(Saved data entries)
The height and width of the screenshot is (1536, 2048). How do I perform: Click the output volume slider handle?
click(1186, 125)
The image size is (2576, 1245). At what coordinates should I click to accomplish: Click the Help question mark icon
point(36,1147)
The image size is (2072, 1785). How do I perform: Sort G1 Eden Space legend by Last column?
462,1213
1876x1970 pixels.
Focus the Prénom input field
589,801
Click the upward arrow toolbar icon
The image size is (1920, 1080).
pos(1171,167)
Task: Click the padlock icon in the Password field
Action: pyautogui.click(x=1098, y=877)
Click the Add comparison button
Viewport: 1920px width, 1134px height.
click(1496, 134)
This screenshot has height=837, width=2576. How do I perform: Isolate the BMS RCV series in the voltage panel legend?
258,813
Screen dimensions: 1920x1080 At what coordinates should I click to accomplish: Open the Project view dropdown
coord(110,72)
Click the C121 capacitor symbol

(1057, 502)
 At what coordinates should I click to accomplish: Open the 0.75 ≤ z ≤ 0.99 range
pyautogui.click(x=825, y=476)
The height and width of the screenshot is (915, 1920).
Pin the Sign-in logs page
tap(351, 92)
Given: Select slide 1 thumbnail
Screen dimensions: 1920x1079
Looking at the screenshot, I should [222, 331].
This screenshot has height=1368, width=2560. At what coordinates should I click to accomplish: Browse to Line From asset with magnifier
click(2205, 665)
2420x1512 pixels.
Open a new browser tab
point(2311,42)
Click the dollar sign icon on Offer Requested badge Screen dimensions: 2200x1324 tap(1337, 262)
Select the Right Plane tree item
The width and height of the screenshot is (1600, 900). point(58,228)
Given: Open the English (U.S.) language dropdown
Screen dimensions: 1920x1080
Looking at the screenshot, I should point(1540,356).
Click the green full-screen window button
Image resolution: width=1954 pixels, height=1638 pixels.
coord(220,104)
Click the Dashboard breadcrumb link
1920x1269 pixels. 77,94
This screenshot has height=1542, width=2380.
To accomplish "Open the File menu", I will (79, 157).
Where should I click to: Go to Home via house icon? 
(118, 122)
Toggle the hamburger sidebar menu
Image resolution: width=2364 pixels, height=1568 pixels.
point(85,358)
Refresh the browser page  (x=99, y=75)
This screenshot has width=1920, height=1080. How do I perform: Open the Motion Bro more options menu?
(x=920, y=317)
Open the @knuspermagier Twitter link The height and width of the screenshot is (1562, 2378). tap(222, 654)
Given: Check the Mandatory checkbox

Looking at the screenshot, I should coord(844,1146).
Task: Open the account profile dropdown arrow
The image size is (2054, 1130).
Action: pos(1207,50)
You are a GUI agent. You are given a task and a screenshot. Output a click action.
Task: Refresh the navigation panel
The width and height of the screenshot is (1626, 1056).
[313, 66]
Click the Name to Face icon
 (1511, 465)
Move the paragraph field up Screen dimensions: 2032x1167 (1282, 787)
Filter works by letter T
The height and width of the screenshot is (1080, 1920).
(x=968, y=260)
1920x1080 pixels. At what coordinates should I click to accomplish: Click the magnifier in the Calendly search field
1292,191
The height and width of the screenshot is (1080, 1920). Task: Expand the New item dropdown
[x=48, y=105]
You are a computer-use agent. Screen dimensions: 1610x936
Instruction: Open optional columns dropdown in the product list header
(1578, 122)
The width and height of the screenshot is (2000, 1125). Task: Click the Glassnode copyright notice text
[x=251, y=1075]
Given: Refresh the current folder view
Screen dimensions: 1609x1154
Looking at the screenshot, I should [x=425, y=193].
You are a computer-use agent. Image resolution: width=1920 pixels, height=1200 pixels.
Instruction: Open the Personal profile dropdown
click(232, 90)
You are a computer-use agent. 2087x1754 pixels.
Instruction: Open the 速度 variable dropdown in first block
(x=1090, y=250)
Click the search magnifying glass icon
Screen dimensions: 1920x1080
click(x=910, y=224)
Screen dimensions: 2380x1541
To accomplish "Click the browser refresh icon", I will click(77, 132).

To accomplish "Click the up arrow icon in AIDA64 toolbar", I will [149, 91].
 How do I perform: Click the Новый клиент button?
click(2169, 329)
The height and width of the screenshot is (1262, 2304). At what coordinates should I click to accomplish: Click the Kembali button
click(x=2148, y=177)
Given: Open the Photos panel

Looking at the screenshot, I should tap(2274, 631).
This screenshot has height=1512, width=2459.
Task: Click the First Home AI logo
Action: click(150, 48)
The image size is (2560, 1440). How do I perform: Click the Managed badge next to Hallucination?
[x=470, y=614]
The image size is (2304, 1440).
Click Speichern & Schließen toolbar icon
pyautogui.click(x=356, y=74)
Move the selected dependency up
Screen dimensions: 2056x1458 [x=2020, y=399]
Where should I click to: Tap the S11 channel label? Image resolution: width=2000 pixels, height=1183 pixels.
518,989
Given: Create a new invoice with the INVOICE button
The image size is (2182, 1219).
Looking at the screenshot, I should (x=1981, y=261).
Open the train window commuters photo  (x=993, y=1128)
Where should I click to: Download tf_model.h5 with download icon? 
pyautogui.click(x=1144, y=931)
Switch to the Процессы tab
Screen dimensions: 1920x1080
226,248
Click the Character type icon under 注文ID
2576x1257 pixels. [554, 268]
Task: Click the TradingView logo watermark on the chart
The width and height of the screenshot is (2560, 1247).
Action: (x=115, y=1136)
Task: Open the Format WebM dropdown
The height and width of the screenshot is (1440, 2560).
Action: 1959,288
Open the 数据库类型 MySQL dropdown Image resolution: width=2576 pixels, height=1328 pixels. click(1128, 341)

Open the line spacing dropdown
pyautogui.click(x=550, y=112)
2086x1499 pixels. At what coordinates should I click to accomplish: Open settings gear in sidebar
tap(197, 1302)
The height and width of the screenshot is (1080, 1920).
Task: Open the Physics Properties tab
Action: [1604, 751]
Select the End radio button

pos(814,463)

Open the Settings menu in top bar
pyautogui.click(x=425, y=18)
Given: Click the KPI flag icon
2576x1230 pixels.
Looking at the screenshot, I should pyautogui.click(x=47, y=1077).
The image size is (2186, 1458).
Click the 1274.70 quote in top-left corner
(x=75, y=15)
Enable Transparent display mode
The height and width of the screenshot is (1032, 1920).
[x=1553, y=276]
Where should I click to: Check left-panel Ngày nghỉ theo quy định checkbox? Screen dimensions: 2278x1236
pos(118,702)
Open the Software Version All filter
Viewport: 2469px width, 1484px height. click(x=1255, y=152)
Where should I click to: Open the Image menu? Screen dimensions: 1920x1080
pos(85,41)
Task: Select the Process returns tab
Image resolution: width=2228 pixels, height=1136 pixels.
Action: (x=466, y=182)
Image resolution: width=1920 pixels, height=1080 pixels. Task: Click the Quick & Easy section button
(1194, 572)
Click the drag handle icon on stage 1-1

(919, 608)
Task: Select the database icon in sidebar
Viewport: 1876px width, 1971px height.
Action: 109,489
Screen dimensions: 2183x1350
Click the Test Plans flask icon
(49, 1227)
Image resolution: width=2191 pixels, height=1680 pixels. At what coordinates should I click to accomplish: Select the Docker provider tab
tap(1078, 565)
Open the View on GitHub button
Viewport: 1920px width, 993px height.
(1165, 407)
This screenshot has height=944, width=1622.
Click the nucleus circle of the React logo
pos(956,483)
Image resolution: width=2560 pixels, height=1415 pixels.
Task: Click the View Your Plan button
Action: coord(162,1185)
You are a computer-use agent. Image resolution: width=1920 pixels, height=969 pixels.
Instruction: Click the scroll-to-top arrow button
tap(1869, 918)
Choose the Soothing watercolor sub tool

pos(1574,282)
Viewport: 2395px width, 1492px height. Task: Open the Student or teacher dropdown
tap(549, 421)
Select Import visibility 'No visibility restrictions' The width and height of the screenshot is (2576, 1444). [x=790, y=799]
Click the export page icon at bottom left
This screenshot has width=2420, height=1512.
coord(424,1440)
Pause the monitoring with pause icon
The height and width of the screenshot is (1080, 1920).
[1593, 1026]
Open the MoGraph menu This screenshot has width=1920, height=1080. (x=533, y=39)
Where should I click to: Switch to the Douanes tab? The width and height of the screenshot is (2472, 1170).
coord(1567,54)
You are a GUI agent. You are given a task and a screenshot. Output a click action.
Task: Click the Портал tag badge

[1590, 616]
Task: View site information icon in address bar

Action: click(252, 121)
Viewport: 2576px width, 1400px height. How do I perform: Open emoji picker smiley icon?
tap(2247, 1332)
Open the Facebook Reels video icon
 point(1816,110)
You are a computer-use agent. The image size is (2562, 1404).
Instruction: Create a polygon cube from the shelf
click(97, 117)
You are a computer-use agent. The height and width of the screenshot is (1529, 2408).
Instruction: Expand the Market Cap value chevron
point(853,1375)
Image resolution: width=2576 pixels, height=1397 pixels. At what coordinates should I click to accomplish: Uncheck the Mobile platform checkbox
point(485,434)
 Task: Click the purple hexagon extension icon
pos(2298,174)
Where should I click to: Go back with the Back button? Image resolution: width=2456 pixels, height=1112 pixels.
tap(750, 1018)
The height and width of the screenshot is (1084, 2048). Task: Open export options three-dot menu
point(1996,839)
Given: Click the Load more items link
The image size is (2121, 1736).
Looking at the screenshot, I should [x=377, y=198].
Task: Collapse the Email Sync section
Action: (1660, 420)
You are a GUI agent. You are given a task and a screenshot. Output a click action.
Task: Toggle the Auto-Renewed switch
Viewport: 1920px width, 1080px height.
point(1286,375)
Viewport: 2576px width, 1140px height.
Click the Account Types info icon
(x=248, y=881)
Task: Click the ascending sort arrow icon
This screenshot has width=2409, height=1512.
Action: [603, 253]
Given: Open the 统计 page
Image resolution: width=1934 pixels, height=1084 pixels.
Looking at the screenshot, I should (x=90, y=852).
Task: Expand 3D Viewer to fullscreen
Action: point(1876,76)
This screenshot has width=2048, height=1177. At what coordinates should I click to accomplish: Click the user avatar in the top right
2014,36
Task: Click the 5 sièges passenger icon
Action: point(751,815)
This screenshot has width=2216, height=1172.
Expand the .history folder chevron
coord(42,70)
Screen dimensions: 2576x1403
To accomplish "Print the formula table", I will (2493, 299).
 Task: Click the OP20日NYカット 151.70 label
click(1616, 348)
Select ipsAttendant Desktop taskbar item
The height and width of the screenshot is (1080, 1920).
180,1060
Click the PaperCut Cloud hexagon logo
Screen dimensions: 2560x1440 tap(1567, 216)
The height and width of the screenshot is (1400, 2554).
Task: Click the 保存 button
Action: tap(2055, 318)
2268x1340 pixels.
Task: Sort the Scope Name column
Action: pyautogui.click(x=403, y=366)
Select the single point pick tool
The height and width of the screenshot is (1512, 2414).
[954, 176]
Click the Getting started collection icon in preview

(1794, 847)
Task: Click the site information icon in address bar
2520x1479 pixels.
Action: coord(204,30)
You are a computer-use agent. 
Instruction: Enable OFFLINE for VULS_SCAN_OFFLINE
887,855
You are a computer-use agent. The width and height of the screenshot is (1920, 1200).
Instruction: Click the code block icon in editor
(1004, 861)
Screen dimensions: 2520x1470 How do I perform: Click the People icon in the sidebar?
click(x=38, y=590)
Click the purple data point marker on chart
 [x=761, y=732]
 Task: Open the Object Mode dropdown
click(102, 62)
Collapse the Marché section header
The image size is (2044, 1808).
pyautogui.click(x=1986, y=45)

## Directions
Working through the records, copy each line in which the word "computer" appears.

## Result of this task
You are a computer-use agent. Screen dimensions: 1610x936
You are a computer-use agent. Image resolution: width=1920 pixels, height=1200 pixels.
You are a computer-use agent. 2087x1754 pixels.
You are a computer-use agent. Image resolution: width=1920 pixels, height=969 pixels.
You are a computer-use agent. The image size is (2562, 1404).
You are a computer-use agent. The height and width of the screenshot is (1529, 2408).
You are a computer-use agent. 
You are a computer-use agent. The width and height of the screenshot is (1920, 1200).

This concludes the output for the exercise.